::: EXCERPTED RECORDS
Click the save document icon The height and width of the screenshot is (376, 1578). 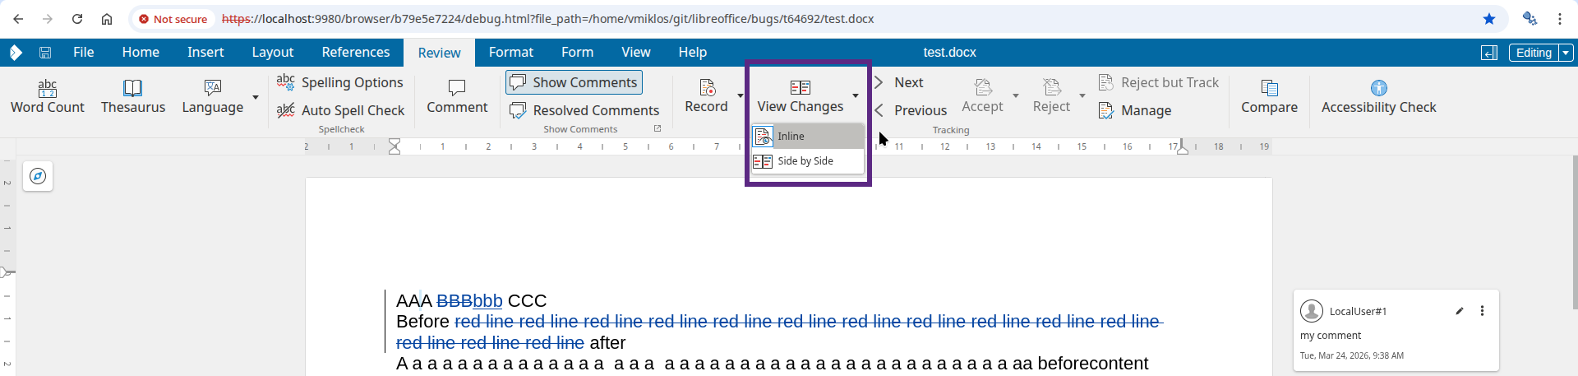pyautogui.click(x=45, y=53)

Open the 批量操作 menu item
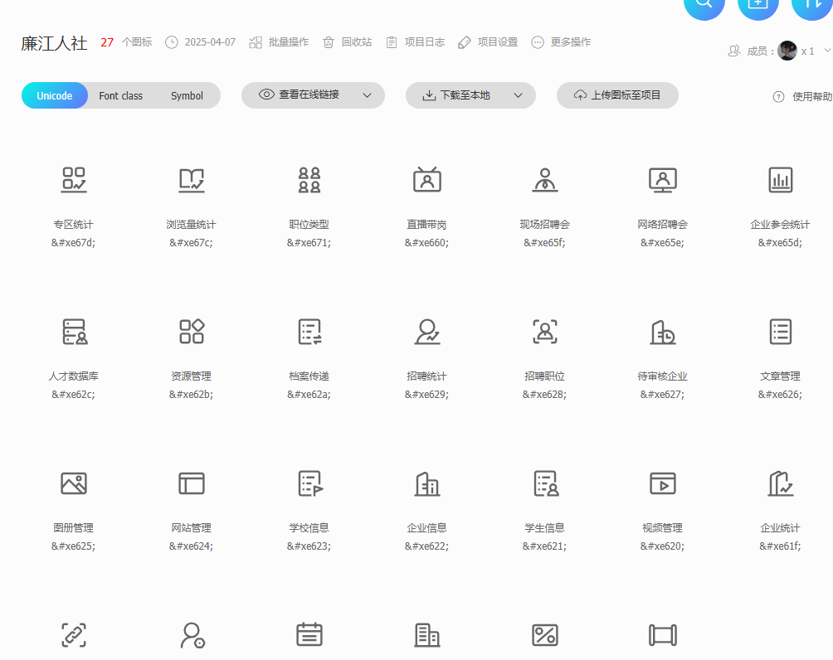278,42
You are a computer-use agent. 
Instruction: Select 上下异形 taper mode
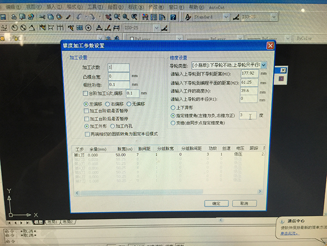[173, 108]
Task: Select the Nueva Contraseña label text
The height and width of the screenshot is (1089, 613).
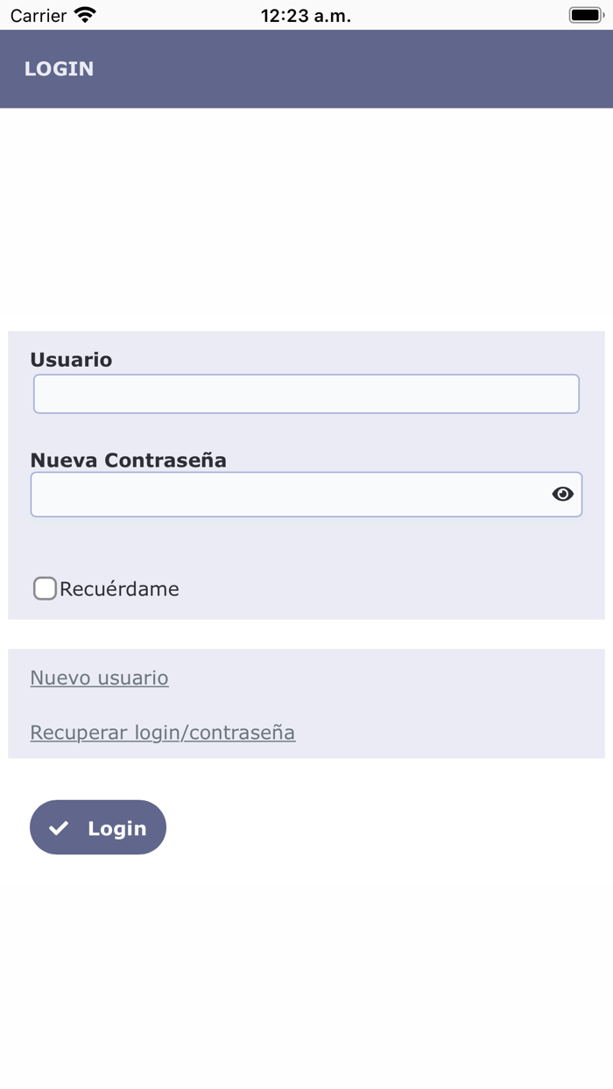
::::::
Exactly as written, restate the lines from the one that contains "You are a computer-use agent." through the final line of the data, both ends included, but leave out the pictures.

_SOLUTION_:
You are a computer-use agent. 
Instruction: Select 上下异形 taper mode
[173, 108]
Task: Select the Nueva Contraseña label text
The height and width of the screenshot is (1089, 613).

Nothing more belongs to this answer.